4. Now Apple is throwing marketing dollars behind developers. I’ve seen tons of TV ads that Apple’s done. I’ve seen cool Apple ads on the web. The whole front of Apple stores right now features apps.
5. The new OS, coming this summer, lets developers do even more with their iPhones. Pandora’s CTO, Tom Conrad, talked with me at SXSW last week and he was drooling over some of the kinds of things he’s going to be able to build for the new OS and that was before he heard the rumors of the new iPhone.
Can Palm compete with this? If they do, I’ll be the most shocked blogger out there.
I think the bigger question is can Palm get enough hype to push it into a second place status and tear away market share from RIM, Microsoft, and Nokia. The answer to that one is yes.
Why? Because the Palm Pre is so much better than any other phone other than the iPhone. (The Palm is better than the iPhone, actually, but only if you don’t consider all the apps that are being built for the iPhone and only if you don’t consider the new 3.0 stuff that Apple announced last week).
I bet this is the strategy that Palm’s going for. They know not everyone will go for an iPhone. Some people hate Apple (yes, it’s true). Some can’t stand the touch keyboard. Still others still like Palm or just want to use Sprint instead of AT&T.
So, I don’t think there’s any way for Palm to really tear much market share away from the iPhone, but they can do a pretty nice business going after everyone else.
Either way, if I worked at Nokia, Microsoft, or RIM, I’d be working extra hard to figure out how to deal with Apple and Palm. They are going to make 2010 really rough for other cell phone manufacturers if things stay the way they are.
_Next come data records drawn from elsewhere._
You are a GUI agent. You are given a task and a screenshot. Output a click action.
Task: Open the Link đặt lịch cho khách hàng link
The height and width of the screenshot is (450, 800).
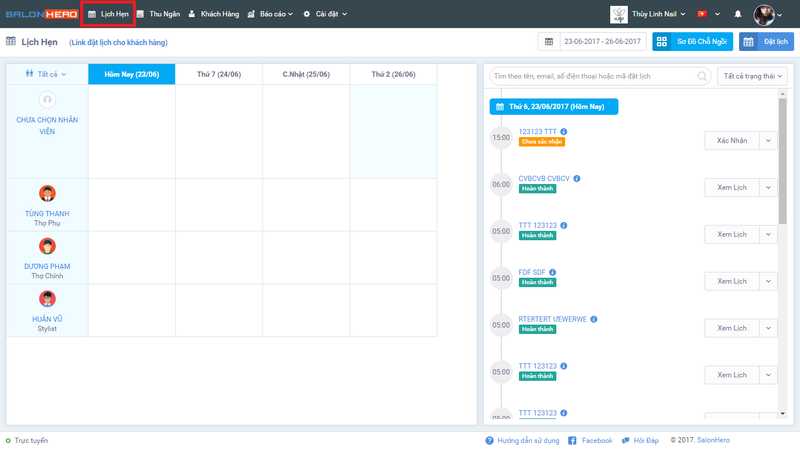tap(118, 43)
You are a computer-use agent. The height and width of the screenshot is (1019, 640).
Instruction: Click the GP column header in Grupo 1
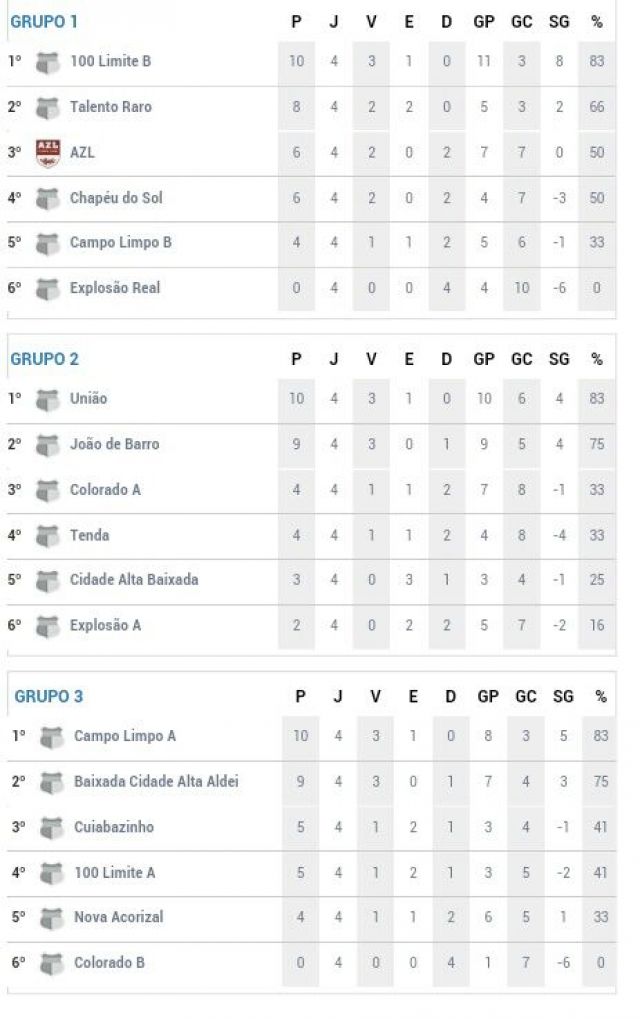pyautogui.click(x=483, y=22)
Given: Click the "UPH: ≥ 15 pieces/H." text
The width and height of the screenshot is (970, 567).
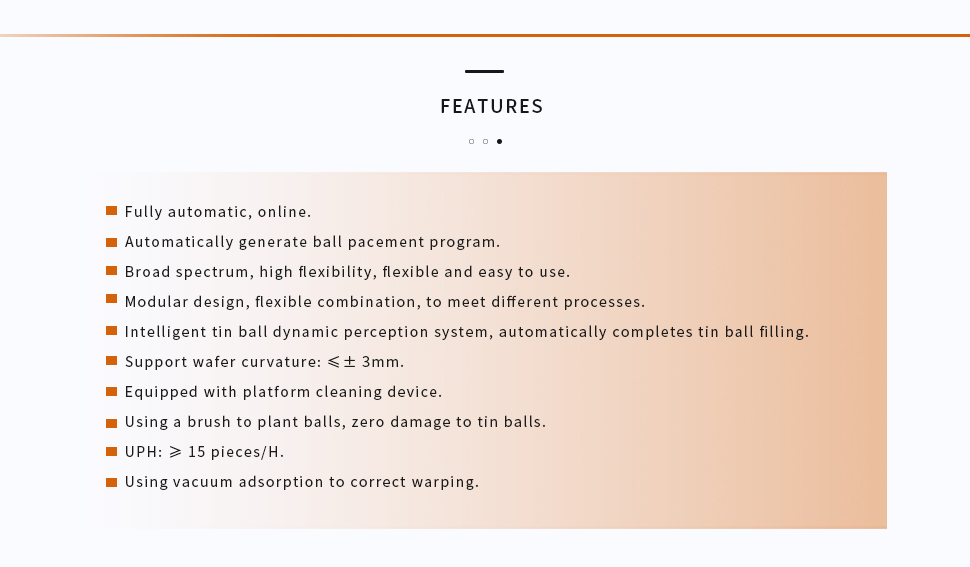Looking at the screenshot, I should pos(204,452).
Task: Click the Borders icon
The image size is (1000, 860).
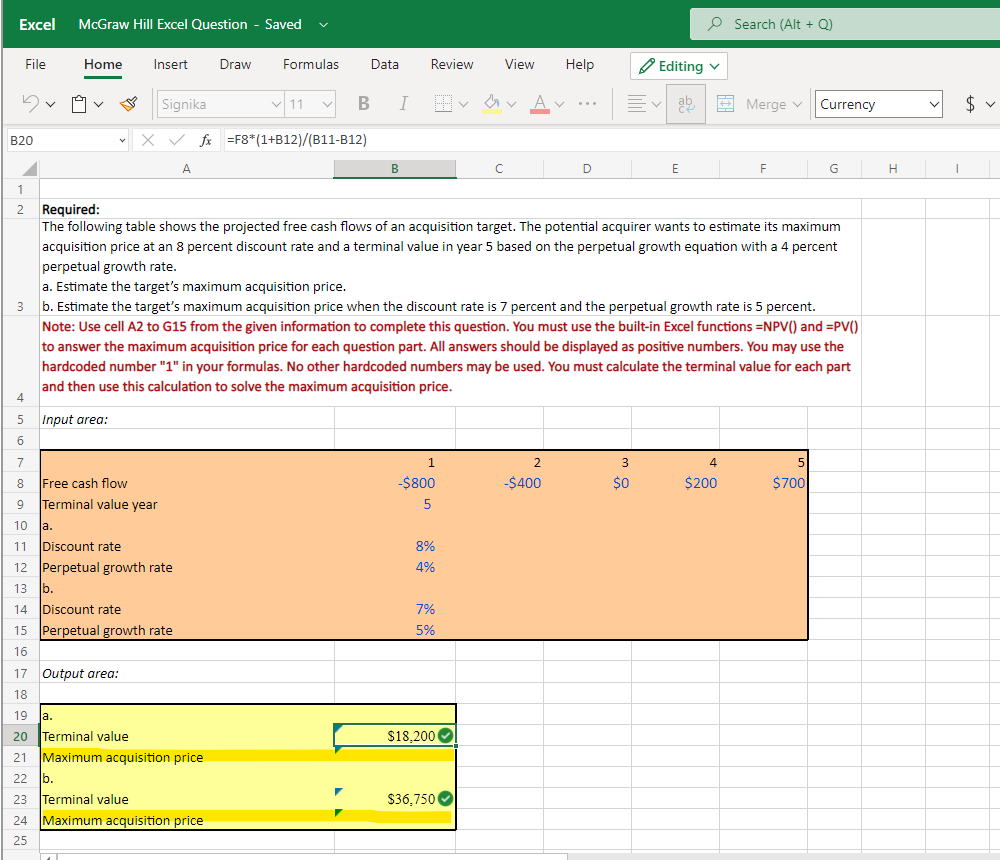Action: [443, 104]
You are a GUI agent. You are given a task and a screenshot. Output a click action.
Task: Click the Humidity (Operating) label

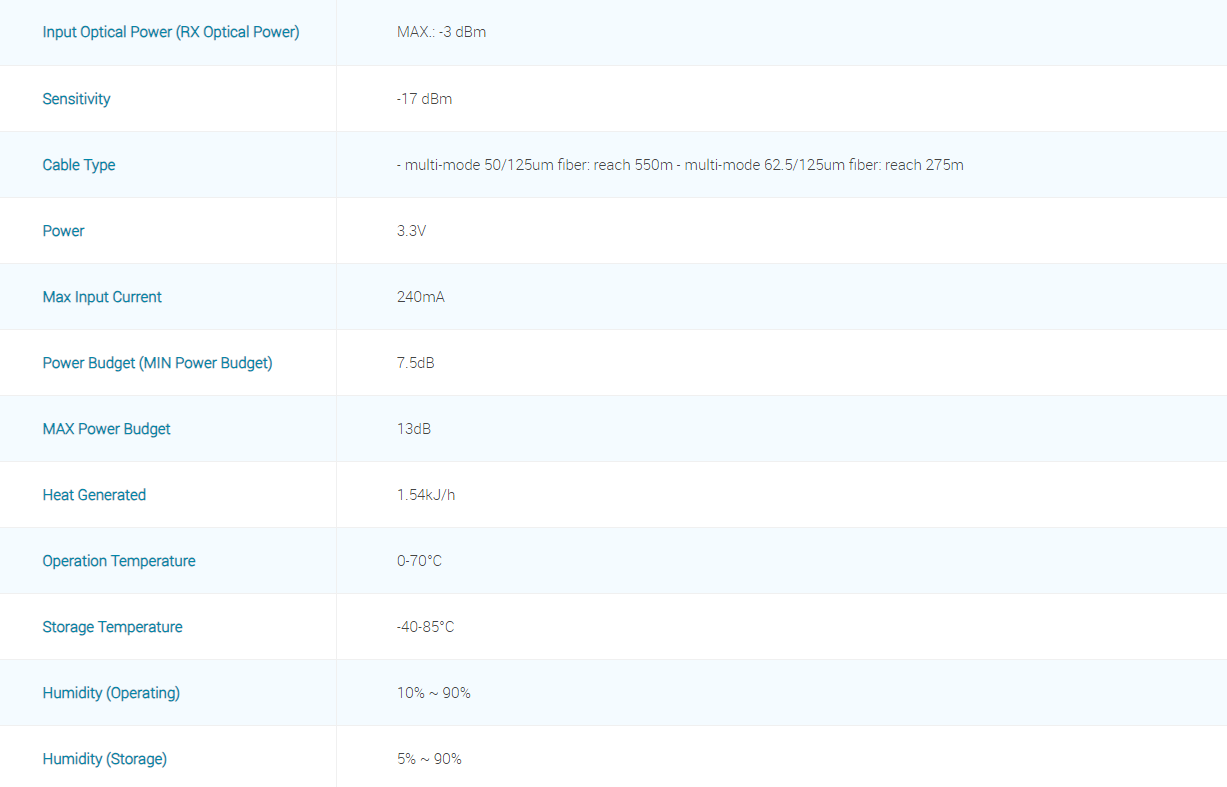[x=111, y=693]
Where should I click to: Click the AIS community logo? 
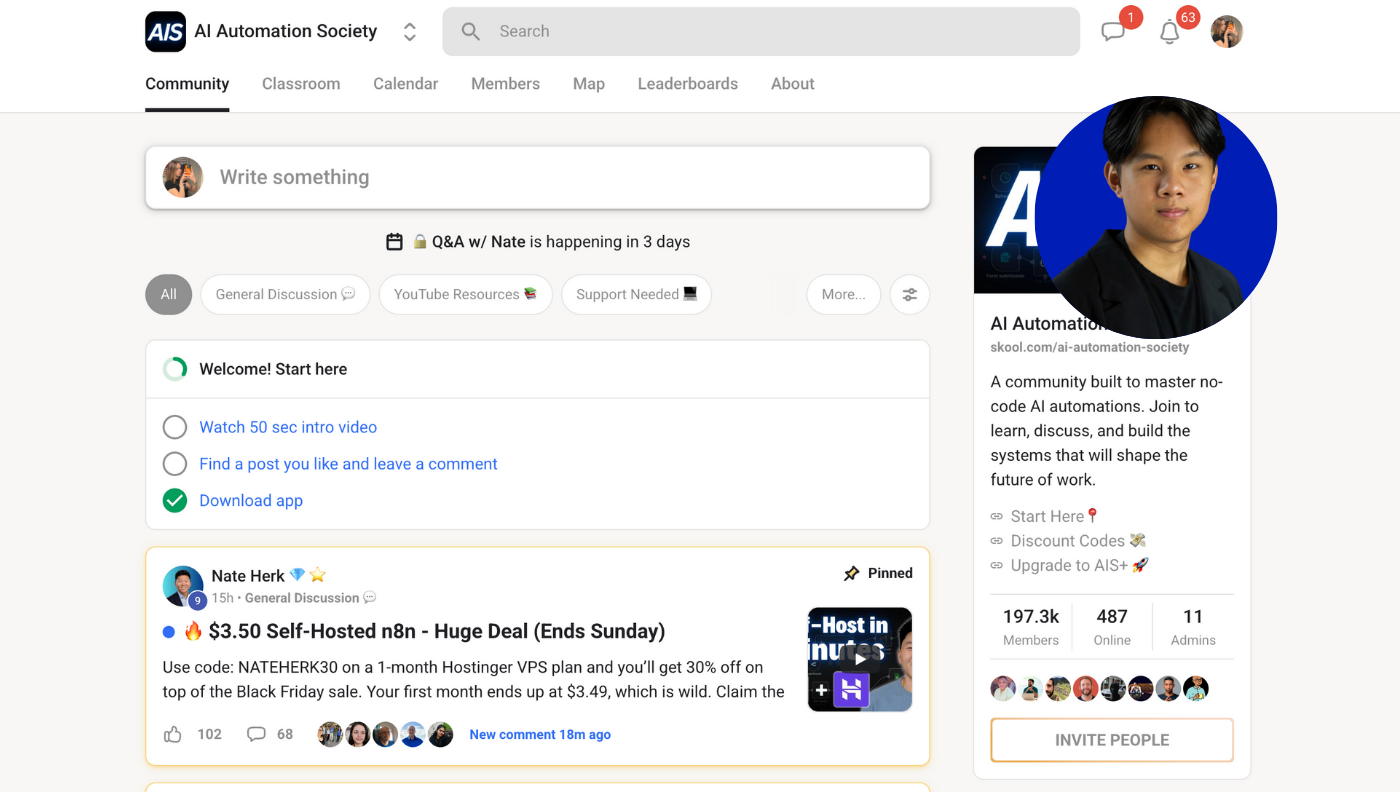165,32
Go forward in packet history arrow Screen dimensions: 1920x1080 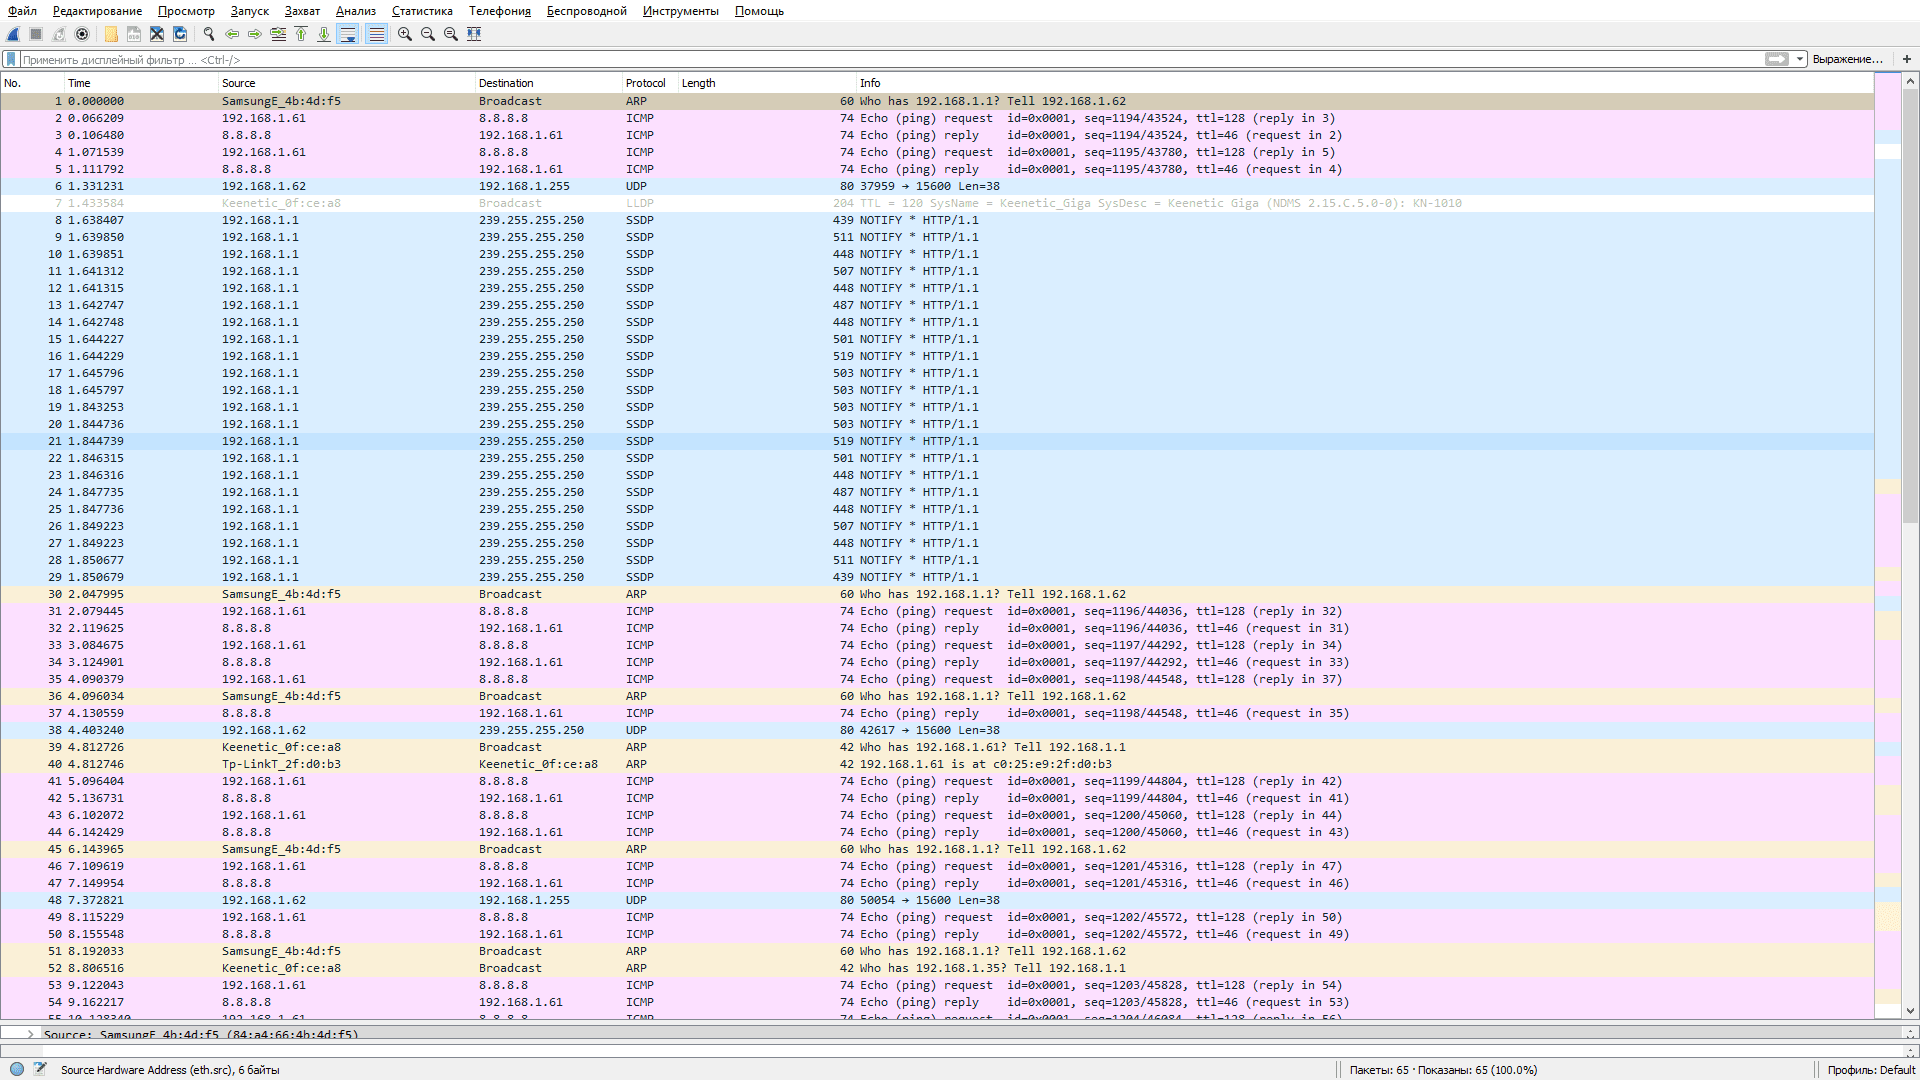(255, 34)
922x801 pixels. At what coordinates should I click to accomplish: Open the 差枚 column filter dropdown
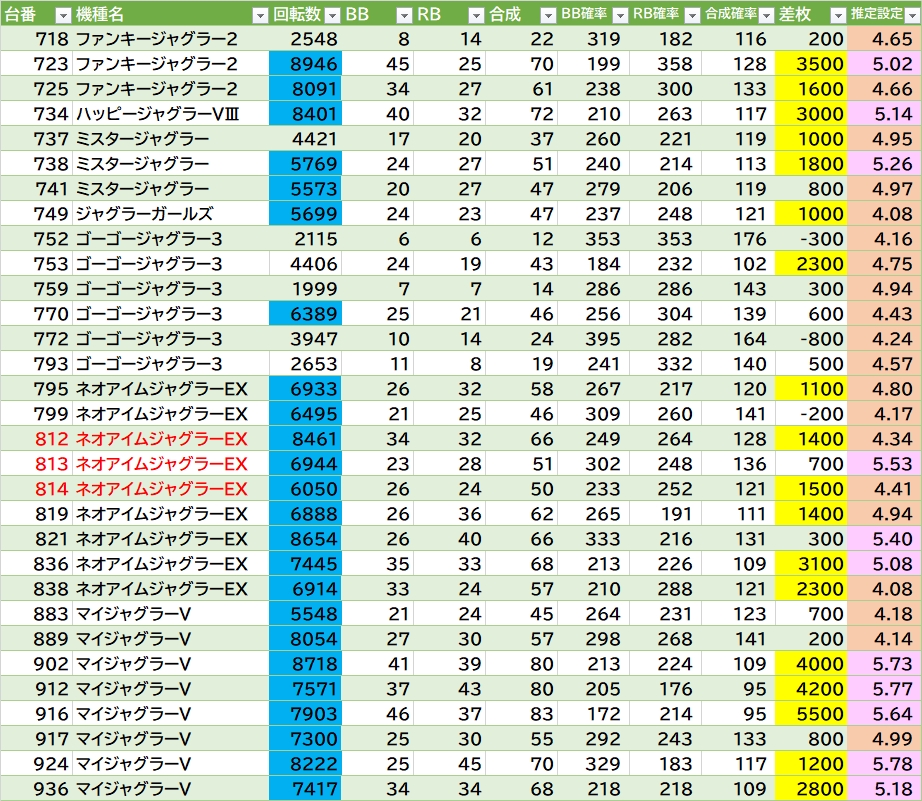pos(835,15)
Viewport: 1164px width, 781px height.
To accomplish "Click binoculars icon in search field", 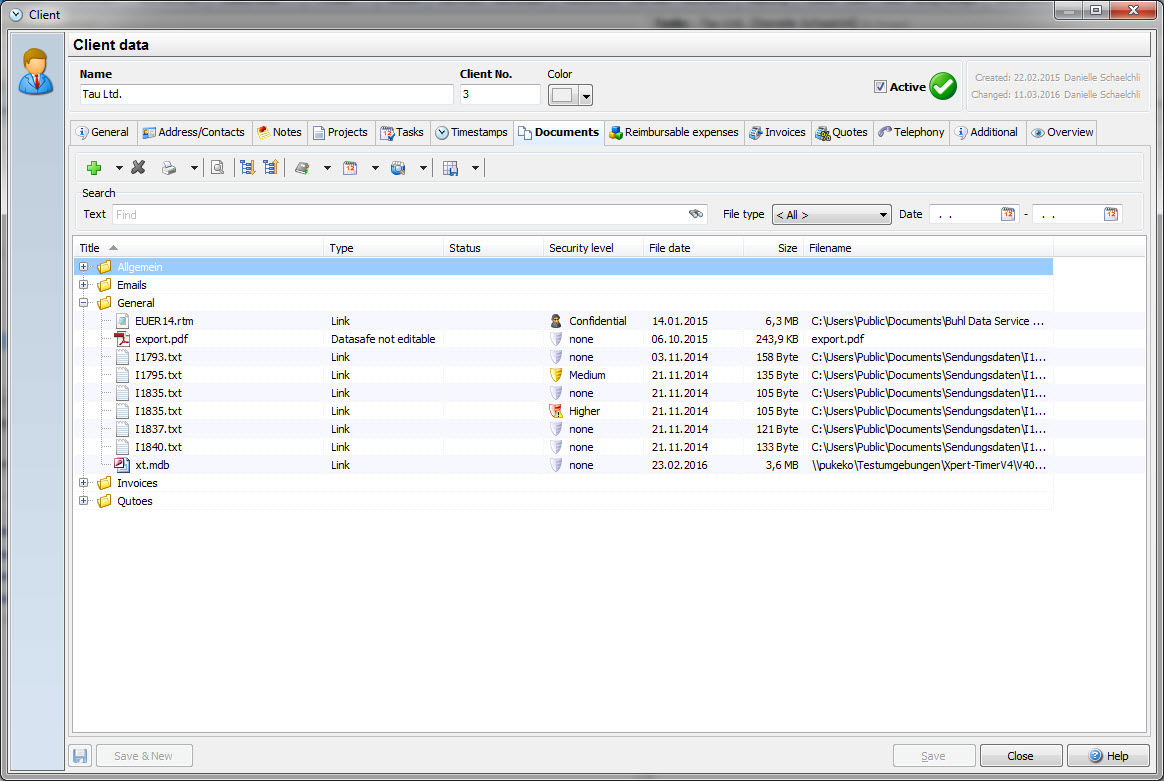I will click(x=696, y=214).
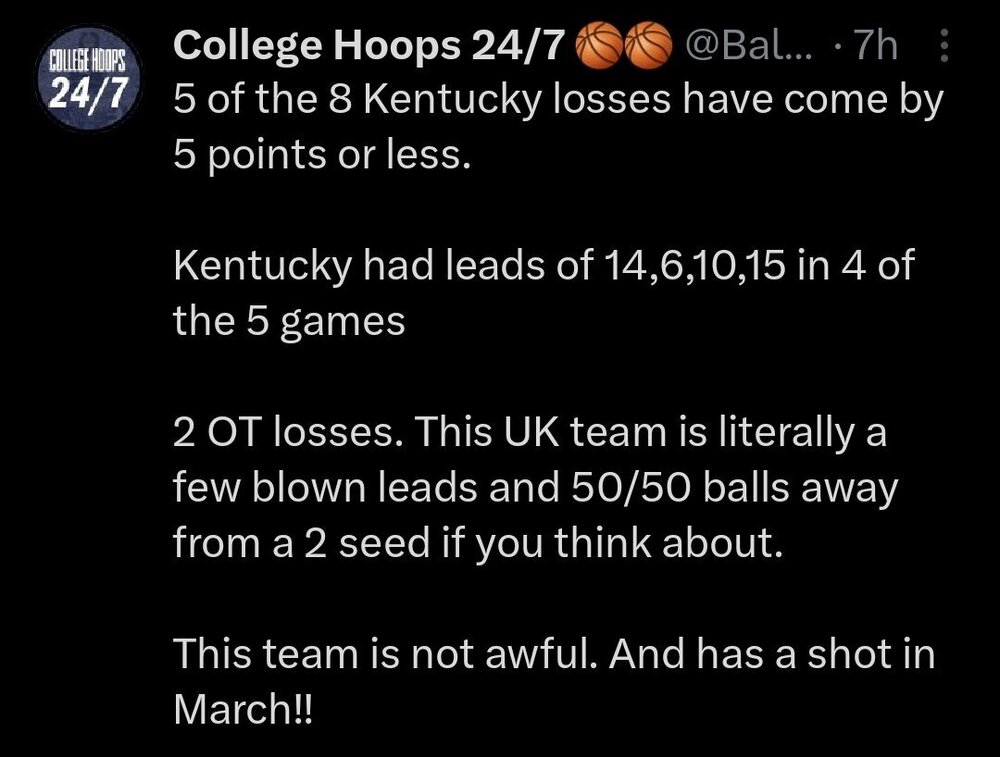Click the '24/7' text inside avatar logo
The width and height of the screenshot is (1000, 757).
tap(88, 94)
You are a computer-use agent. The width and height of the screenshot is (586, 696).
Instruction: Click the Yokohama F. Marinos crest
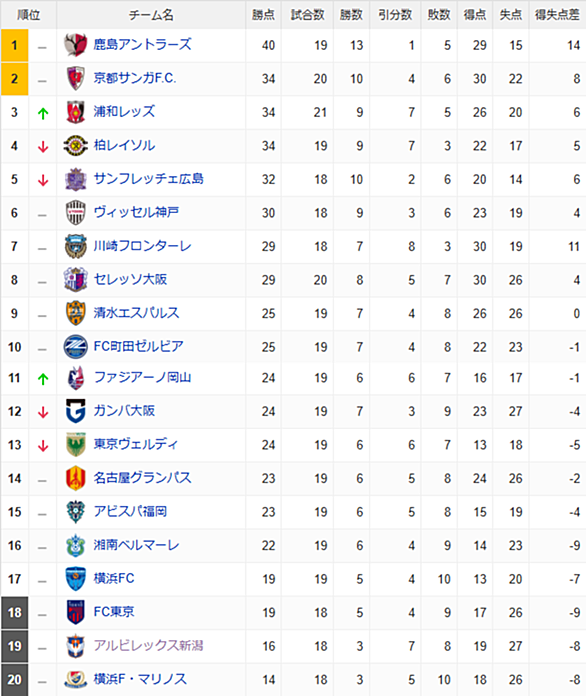(x=75, y=680)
The fun thing about this industry is that in a few months everything can change in a couple of months. Hang onto your seats.
UPDATE: @ian_Wright asked “Do you think Android has a chance?” Yes, definitely. But they are fighting over #2 space too. It looks like Apple isn’t stumbling with developers like it did in the early 1990s with the Macintosh, so it’s going to be very difficult for Android to get mindshare over the iPhone. But Android can easily compete with Palm. Losers here? Nokia, RIM, and Motorola.